We walked in a single file. Not because it was tactically sound. It wasn’t—at least according to standard infantry doctrine. Patrolling southern Afghanistan in column formation limited maneuverability, made it difficult to mass fire, and exposed us to enfilading machine-gun bursts. Still, in 2011, in the Pashmul District of Kandahar Province, single file was our best bet.
The reason was simple enough: improvised bombs not just along roads but seemingly everywhere. Hundreds of them, maybe thousands. Who knew?
That’s right, the local “Taliban”—a term so nebulous it’s basically lost all meaning—had managed to drastically alter US Army tactics with crude, homemade explosives stored in plastic jugs. And believe me, this was a huge problem. Cheap, ubiquitous, and easy to bury, those anti-personnel Improvised Explosive Devices, or IEDs, soon littered the “roads,” footpaths, and farmland surrounding our isolated outpost. To a greater extent than a number of commanders willingly admitted, the enemy had managed to nullify our many technological advantages for a few pennies on the dollar (or maybe, since we’re talking about the Pentagon, it was pennies on the millions of dollars).
Truth be told, it was never really about our high-tech gear. Instead, American units came to rely on superior training and discipline, as well as initiative and maneuverability, to best their opponents. And yet those deadly IEDs often seemed to even the score, being both difficult to detect and brutally effective. So there we were, after too many bloody lessons, meandering along in carnival-like, Pied Piper-style columns. Bomb-sniffing dogs often led the way, followed by a couple of soldiers carrying mine detectors, followed by a few explosives experts. Only then came the first foot soldiers, rifles at the ready. Anything else was, if not suicide, then at least grotesquely ill-advised.
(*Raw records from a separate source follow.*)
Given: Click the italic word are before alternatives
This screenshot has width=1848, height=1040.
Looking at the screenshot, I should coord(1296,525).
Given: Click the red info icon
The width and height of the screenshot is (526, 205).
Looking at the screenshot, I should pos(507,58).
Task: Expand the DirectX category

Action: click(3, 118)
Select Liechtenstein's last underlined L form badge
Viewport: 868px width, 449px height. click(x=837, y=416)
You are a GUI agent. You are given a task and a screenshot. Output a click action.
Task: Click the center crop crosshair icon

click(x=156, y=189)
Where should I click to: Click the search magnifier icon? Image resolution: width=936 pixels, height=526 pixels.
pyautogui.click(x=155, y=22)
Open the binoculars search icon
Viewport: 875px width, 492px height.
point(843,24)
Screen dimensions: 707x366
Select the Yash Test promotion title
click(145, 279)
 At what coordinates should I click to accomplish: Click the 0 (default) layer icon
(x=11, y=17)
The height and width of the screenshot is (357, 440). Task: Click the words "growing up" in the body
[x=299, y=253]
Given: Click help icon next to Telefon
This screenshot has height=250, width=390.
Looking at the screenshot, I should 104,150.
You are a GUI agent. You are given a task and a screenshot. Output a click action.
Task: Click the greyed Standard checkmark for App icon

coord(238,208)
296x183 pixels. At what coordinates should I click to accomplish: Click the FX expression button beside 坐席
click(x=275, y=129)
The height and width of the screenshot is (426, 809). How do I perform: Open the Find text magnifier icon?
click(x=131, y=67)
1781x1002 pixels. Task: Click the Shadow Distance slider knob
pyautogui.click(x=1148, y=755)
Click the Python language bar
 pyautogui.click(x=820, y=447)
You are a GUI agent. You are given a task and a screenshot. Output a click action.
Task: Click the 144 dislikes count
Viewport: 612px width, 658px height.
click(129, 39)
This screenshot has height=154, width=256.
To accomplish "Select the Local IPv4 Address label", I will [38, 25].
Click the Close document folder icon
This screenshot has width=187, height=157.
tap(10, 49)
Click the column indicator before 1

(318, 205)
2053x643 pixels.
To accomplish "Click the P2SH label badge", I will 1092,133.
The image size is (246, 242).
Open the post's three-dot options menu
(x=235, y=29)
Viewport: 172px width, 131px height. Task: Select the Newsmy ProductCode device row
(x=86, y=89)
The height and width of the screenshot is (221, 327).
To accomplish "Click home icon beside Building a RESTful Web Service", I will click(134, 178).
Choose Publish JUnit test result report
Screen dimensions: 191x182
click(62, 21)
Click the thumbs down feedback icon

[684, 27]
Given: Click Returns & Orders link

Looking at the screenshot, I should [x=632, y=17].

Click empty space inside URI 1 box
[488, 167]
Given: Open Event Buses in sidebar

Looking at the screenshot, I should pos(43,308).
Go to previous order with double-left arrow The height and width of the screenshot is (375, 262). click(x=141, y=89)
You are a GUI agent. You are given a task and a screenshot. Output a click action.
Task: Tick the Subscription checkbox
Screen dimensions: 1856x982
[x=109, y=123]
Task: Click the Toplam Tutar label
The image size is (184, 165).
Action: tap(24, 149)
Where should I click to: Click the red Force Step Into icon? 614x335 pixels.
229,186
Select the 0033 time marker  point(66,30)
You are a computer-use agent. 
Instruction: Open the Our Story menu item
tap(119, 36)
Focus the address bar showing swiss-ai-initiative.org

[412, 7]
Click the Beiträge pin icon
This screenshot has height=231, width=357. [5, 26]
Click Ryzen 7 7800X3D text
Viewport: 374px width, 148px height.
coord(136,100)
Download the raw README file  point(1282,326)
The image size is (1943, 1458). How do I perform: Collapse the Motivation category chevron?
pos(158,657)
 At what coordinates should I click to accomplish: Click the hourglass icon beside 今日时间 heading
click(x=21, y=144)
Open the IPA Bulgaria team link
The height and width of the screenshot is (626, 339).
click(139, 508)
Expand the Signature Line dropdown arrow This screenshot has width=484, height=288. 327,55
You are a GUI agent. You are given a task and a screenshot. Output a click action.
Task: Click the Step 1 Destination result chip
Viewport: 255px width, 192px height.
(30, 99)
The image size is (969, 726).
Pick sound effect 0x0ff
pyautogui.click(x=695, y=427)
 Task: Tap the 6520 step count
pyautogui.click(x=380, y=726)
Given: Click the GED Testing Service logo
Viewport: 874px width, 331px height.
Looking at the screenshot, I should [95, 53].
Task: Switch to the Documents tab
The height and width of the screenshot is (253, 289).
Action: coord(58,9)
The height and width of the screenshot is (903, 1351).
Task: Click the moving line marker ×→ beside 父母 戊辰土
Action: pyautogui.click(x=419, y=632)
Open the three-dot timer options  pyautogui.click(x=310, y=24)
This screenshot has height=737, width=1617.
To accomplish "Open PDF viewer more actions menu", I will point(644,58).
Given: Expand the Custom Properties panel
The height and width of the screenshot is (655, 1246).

And mind you, our improvised approach didn’t always work either. To those of us out there, each patrol felt like another round of Russian roulette. In that way, those IEDs completely changed how we operated, slowing movement, discouraging extra patrols, and distancing us from what was then considered the ultimate “prize”: the local villagers, or what was left of them anyway. In a counterinsurgency (COIN) campaign, which is what the US military was running in Afghanistan in those years, that was the definition of defeat.